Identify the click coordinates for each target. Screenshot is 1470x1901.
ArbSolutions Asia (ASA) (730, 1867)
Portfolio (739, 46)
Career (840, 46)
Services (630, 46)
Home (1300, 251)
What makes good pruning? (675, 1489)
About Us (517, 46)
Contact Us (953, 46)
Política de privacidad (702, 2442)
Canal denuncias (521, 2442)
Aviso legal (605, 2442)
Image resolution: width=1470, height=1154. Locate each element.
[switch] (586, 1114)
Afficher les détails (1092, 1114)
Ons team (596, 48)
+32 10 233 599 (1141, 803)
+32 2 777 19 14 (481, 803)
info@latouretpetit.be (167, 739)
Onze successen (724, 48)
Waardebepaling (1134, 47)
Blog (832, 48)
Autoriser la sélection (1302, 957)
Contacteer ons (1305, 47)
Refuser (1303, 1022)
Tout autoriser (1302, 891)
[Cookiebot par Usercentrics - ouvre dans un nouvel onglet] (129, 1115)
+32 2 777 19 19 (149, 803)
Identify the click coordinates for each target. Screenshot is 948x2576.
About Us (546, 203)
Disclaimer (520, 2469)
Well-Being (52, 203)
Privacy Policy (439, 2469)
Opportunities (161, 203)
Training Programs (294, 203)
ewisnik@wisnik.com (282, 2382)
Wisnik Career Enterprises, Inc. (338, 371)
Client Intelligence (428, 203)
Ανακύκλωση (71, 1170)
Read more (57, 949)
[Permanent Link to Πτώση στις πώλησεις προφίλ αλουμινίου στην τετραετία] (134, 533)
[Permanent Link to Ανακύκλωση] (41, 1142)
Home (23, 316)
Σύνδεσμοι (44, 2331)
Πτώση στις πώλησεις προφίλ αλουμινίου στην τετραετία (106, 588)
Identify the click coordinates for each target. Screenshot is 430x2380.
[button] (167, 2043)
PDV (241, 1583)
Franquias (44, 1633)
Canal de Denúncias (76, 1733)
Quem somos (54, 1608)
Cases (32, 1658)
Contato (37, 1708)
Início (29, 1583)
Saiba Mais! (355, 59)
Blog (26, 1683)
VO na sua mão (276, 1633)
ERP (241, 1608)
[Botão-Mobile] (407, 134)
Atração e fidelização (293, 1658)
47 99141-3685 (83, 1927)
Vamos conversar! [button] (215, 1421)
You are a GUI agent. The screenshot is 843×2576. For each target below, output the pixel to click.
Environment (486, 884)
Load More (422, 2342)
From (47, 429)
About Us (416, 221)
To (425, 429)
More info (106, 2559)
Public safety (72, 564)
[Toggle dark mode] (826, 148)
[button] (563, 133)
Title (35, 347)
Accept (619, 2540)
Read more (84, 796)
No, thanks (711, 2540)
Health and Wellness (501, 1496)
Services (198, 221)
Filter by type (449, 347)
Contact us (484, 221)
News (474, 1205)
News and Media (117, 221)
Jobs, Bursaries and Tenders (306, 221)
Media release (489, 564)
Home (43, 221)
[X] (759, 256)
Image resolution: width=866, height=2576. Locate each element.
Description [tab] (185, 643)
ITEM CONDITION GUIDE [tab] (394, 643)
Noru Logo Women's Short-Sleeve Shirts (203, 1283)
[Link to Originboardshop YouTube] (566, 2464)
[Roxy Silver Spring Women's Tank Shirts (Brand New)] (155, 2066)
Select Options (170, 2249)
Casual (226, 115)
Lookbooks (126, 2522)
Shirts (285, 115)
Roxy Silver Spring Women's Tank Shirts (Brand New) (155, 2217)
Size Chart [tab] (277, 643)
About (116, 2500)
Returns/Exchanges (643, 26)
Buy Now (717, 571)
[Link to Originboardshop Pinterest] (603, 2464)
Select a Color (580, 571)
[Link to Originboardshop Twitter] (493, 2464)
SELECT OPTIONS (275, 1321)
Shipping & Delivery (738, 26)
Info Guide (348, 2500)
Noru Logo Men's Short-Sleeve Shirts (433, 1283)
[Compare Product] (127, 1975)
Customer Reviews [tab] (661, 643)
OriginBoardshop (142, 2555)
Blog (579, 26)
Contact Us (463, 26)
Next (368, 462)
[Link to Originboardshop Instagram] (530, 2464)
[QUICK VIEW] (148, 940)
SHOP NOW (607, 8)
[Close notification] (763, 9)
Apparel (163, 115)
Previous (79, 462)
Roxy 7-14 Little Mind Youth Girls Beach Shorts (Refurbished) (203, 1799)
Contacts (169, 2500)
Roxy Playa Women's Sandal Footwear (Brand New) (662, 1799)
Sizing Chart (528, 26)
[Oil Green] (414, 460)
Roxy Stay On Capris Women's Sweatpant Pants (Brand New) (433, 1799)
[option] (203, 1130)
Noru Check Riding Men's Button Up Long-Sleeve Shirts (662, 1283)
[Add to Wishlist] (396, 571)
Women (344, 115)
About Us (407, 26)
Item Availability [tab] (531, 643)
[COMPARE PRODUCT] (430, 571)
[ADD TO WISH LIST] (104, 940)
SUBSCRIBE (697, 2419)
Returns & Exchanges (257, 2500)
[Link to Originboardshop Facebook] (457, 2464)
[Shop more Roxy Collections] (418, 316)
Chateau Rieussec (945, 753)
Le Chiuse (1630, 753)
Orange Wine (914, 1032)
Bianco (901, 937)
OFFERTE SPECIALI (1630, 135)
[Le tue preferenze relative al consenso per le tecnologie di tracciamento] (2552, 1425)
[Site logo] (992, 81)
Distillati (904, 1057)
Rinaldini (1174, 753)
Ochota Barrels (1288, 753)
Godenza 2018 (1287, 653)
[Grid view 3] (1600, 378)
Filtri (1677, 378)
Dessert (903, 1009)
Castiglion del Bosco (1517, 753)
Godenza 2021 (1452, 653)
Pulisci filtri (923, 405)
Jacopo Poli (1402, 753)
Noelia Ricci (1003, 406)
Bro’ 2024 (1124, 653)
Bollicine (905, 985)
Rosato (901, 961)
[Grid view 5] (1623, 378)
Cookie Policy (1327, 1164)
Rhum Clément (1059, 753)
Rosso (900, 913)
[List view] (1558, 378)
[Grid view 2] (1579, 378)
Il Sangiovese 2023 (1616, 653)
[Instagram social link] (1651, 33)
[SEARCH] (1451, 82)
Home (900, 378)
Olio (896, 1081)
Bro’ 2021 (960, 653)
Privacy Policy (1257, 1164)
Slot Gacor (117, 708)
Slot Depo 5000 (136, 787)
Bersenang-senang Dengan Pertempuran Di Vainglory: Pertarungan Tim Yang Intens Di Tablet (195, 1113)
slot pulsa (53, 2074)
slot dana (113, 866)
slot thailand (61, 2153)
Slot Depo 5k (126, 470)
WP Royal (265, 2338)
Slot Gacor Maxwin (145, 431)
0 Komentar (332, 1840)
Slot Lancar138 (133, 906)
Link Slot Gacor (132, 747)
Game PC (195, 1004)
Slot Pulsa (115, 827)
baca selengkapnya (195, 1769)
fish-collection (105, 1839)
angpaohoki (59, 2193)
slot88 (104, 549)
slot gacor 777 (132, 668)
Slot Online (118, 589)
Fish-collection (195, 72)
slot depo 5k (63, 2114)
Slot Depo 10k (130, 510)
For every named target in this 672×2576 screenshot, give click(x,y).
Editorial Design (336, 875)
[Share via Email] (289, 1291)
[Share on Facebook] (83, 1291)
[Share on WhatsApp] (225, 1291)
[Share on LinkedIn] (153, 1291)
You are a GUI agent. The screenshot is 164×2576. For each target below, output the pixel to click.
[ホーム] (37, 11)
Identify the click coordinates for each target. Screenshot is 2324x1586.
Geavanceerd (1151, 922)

What you are asked to do:
Give back exactly the lines from the line containing "Editorial Design (336, 875)" to the end of the entries, and no other lines.

Result below:
Editorial Design (336, 875)
[Share via Email] (289, 1291)
[Share on Facebook] (83, 1291)
[Share on WhatsApp] (225, 1291)
[Share on LinkedIn] (153, 1291)
You are a GUI agent. The screenshot is 164×2576. For each target below, output the pixel to click.
[ホーム] (37, 11)
Identify the click coordinates for each target. Screenshot is 2324x1586.
Geavanceerd (1151, 922)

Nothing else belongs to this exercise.